Task prompt
Rewrite the part of the interview between "[DBF]: Candy Store" and "come, who knows.", inclusive, substituting "grandmother" for "grandma".

Text shown
+---+

The fun thing about shows, whether you're performing or listening, is seeing people you know, meeting new people, and knowing that you have at least one thing in common with everyone in the room, you came out to hear the band that's playing, and that's unifying and creates a sense of belonging. We all want to belong, sometimes, even us misfits and oddballs.


[TNS]: Could you speak a bit about your new EP and how the process of making this new music and possibly entering a new era as a band differed from your previous experiences?


[DBF]: We had a good time making Carnival Dust and I think you can really feel that when listening to these songs. Recording can be stressful, really stressful, but the songs on Carnival Dust are fun and lighthearted, in their own gothic sort of way. There's been a shift in

our music since the pandemic. We've been playing more up-tempo songs. Our lyrics are still pretty macabre, but there is more humor. There's a lot of really intense and depressing stuff going on in the world and we needed to find a way to cheer ourselves up and have fun. Music has been a great vehicle for that.


[TNS]: If you had to pick one of your songs to perform or play for the rest of your lives what would it be and why?


[DBF]: Candy Store (on The Plague Garden). It already feels like forever with that song. My grandma taught me the first verse when I was a kid, so the song reminds me of her. We wrote the rest of the verses, which takes the song in a bit more of a maniacal and politically

charged direction, which is fun. There may be more verses to come, who knows.


[TNS]: If you had to describe the band’s sound or vibe in one word what would it be?


[DBF]: Carnivalesque.



[TNS]: What advice would you give aspiring musicians and songwriters from your experiences so far?


[DBF]: I started out playing in collaborative bands, and at that time, I wouldn't have it any other way. Those bands were really fun, so long as everyone was getting along, but when the shit hits the fan and the band breaks up, you have to start over with new everything, songs, band name, musicians, socials, website, photos, recordings, blah blah. It gets exhausting after a while. It took me a long time to build up the chutzpa to start my own band (Dust Bowl Faeries) and sometimes it feels lonely, like when I'm doing all the grunt work myself, but if someone quits, the band lives on. So, when you're ready, go for it, make it yours, make it last, you can do it, and....this is kind of down and dirty, but in my opinion, don't date your bandmates! Playing music can be sexy and romantic, but every time I've hooked up with a bandmate I have regretted it. I do know a few romantically intwined duos who make it work, like Frenchy and the Punk. Wow, no idea how they do it, but apparently, it is possible, somehow.


[TNS]: What do you hope will be your impact as a band, from now and for the rest of your career whether that be on the music industry itself or in general?


[DBF]: I'd like to reach as many diverse ears and eyes and bodies as possible... more singing, more dancing, more freaks, more revolution, more change, more transformation.

I want to offer all of the darklings in the world a little bit of magic, something that speaks to them, something that resonates, something they can sing along to when they're feeling happy, or sad, or insane, something different, something real, something playful

and honest and mysterious. I'd also like to be an inspiration to other women, non-binary, queer and gender-nonconforming artists. It's so important for as many voices as possible to be out there, representing, enchanting, whatever it is that you do. I believe in diversity. Diversity of sound, music, people, identities, species, and experiences. It's so easy to

feel defeated, like the whole world is against you, but what a boring world we would live in if everyone and everything looked and sounded the same.

+---+

Data section
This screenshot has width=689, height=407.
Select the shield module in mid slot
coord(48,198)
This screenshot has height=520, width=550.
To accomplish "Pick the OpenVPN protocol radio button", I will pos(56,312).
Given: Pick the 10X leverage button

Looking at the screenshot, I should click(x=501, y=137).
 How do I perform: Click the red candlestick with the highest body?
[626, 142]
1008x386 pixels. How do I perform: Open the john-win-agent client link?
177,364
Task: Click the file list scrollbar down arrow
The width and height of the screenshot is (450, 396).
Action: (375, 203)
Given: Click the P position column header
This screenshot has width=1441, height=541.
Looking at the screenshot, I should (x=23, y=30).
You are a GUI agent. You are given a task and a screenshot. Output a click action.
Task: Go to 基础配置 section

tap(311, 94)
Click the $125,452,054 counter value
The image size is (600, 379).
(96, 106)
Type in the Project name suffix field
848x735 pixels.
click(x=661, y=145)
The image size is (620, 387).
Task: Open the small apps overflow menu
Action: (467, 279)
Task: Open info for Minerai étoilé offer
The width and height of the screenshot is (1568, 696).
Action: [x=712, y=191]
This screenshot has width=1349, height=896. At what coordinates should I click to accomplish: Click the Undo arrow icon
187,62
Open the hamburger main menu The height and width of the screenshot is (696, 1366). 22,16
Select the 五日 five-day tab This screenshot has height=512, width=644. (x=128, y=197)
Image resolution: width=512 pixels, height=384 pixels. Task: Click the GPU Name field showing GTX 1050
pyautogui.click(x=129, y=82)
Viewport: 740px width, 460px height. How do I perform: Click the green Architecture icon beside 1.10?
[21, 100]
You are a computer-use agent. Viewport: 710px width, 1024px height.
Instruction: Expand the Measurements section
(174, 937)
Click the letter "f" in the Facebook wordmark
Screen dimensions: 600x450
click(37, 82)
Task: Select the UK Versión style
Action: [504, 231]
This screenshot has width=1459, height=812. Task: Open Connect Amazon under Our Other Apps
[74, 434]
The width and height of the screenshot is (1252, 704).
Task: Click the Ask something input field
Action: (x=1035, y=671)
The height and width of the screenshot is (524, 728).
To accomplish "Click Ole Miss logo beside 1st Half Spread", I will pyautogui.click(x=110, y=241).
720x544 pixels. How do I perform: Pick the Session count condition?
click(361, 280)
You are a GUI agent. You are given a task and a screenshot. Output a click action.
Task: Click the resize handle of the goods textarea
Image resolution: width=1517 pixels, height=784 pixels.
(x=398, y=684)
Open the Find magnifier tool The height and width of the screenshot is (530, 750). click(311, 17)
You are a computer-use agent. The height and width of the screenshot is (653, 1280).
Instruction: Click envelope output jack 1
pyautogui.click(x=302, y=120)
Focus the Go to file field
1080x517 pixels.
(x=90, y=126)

+---+

Written answer
[DBF]: Candy Store (on The Plague Garden). It already feels like forever with that song. My grandmother taught me the first verse when I was a kid, so the song reminds me of her. We wrote the rest of the verses, which takes the song in a bit more of a maniacal and politically

charged direction, which is fun. There may be more verses to come, who knows.